All eyes are now on how the administration plans to offset the projected 1.4 trillion won ($1.24 billion) tax losses following the first major stock transaction tax cut in over two decades. 



From June 3, trading securities on Korea’s main Kospi index and second-tier bourse Kosdaq will be lowered by 0.05 to 0.25 percent, Hong said on April 12 during his visit to Washington DC for meetings of G-20 finance ministers and central bank governors last week.

The rate for trading on the third-tier bourse Konex will be cut by 0.2 percentage point to 0.1 percent. Both the Kosdaq and Konex are dedicated to supporting fundraising for small and medium-sized companies, but Konex-listed firms have less rigorous listing requirements.

As for over-the-counter stock transactions, the proposed rate cut to 0.45 percent per transaction from the current 0.5 percent will take effect following a law revision next year.

The government is facing with growing calls for such tax reliefs amid dampened investor sentiment. 

After the ruling Democratic Party proposed scrapping the securities transaction tax by 2024 to stimulate the market through a series of rate cuts, Financial Services Commission Chairman Choi Jong-ku promptly unveiled a relief package including stock transaction tax rate cuts.

In March, the Finance Ministry hinted it will come up with ways to impose capital gains tax on a wider range of investors by the first half of next year to help offset tax revenue losses from the securities transaction tax cut. Currently, capital gains tax from returns on stock investment equals the lower of the two -- 22 percent of net capital gains or 11 percent of gross sales proceeds.  

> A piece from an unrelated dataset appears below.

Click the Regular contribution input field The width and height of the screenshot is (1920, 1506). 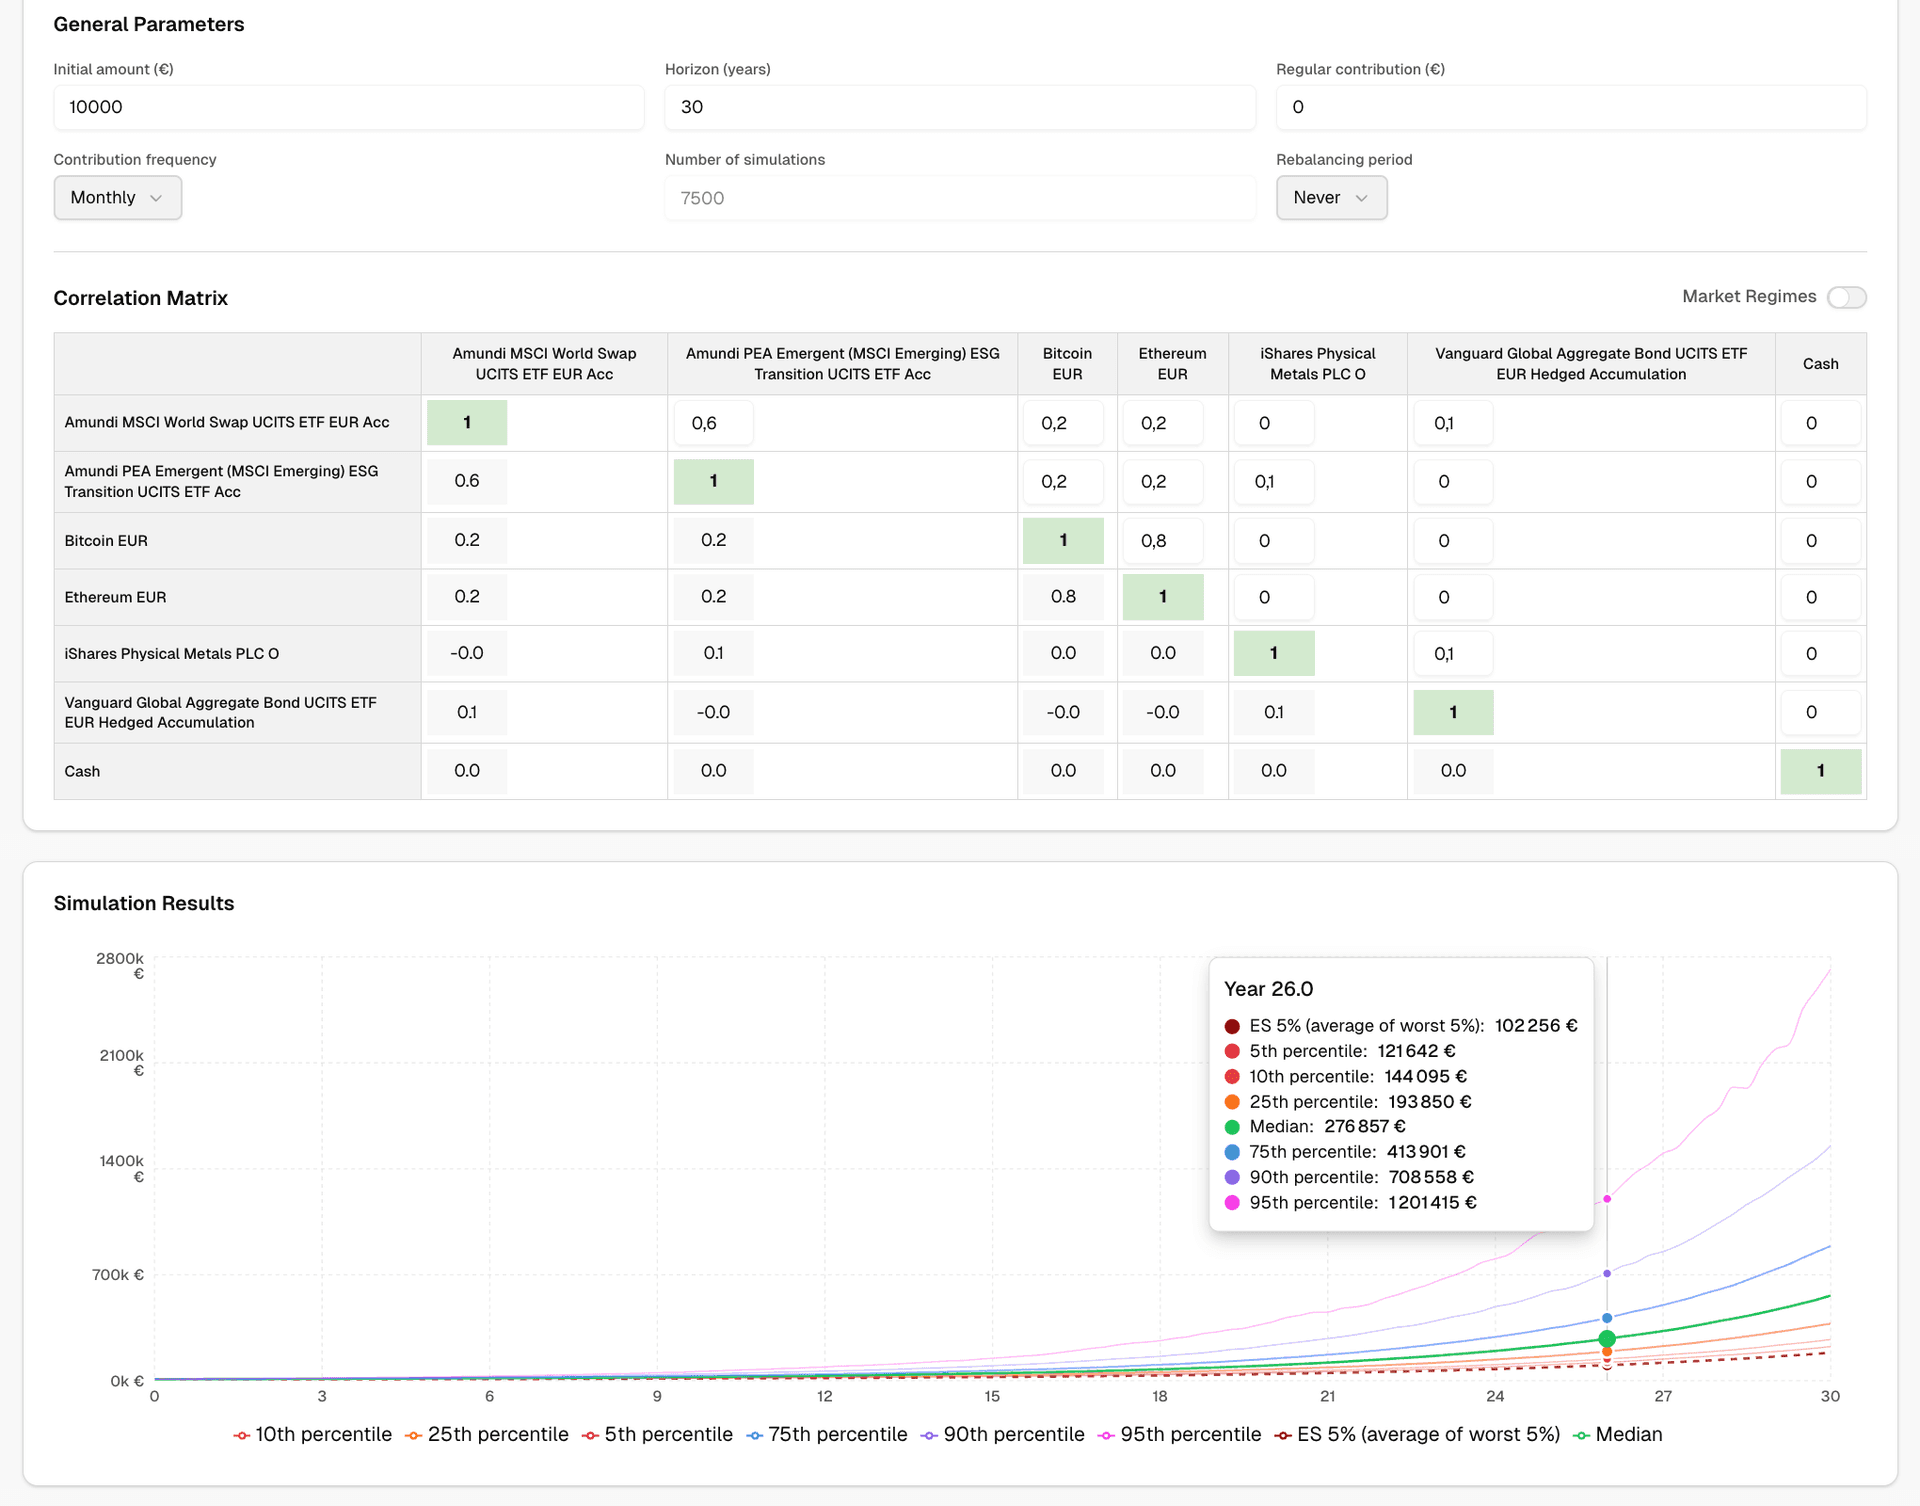point(1570,107)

However, the capital gains tax regime in Korea will be difficult to comply with the potential revision to increase tax revenue through tougher capital gains tax rules, without the centralized infrastructure system to track and calculate gains of foreign investors, said Patrick Pang, managing director and head of fixed income and compliance at Asia Securities Industry & Financial Markets Association.

“We do want to emphasize the importance of not letting a securities transaction tax reduction impact the treatment of capital gains tax as its levy is operationally very challenging,“ he said.